Yesterday I stopped by a local craft show in Beach Lake, Pennsylvania, and discovered Ellen McGinnis, a crafty lady who makes a form of contemporary make-do’s. By pairing up unwanted single ceramic plates with glass candle stands and bases, she creates footed cake stands and serving bowls. Although not officially inventive repairs, they are a form of recycling that I feel have the same spirit as vintage make-do’s.
This cut crystal compote from my collection has a do-it-yourself replacement base made from a discarded wooden spool, which has the same sensibility of Ellen’s contemporary creations.

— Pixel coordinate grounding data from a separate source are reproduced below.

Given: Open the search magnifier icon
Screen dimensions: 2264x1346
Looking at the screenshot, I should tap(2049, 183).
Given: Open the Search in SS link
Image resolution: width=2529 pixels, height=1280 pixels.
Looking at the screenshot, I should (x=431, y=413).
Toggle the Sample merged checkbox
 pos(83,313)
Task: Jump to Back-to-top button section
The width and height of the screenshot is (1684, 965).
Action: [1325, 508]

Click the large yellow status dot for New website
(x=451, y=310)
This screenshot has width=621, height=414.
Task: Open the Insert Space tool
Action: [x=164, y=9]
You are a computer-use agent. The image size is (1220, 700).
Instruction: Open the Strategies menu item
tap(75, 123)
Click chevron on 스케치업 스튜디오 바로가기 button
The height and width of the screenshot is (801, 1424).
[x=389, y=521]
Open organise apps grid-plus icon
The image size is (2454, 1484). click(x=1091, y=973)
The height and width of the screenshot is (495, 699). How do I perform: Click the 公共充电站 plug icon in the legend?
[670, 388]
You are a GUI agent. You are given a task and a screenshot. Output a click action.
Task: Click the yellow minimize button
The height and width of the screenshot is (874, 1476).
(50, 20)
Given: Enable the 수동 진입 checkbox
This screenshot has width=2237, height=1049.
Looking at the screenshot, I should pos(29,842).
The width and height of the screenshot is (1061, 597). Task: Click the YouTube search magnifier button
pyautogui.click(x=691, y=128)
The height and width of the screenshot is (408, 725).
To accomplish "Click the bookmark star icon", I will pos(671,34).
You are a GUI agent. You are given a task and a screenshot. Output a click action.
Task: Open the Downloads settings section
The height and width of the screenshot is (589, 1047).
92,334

This past May I traveled to Dresden, Germany, to see the world renowned ceramics collection at the Porzellansammlung (Porcelain Collection) at the Zwinger, Dresden’s magnificent palace. Not only did I see the jaw-droppingly gorgeous ceramics, sumptuously displayed in various rooms and hallways of the palace, but I was given a private tour by Heike Ulbricht, conservator of ceramics. Ms. Ulbricht was most generous with her time, spending over 2 hours showing me early repairs sprinkled throughout the collection, and giving me a peek at pieces she and her colleagues were currently working on. Only about 10% of the collection is on view to the public so I was thrilled to witness the astonishing collection of over 20,000 examples, kept cool in underground vaults below the great halls of the palace.
These two pieces of Meissen porcelain, both with sturdy brass staple repairs, are in the private collection of Heike Ulbricht.
In the small hamlet of Cummington, Massachusetts, home of the esteemed ceramics gallery Ferrin Contemporary, sits the Kingman Tavern Museum, a small historical museum overflowing with antiques of local interest, donated mainly by the town’s residents. The collection includes a full scale replica of an early 1900s country store, miniature rooms by artist Alice Steele, and vintage clothes, tools, and household items. Among them is a curious set of porcelain plates riddled with early staple repairs.
On a shelf sitting alongside a handful of innocuous-looking plates and tableware are two stacks of thick walled bowls and platters, each with pronounced staple repairs. The cobalt blue stylized rabbit pattern is unfamiliar to me but appears to be American, late 19th century, and perhaps restaurant china. No one associated with the museum seems to know anything about the set or how they got there. If anyone recognizes the pattern please let me know and help solve this mystery!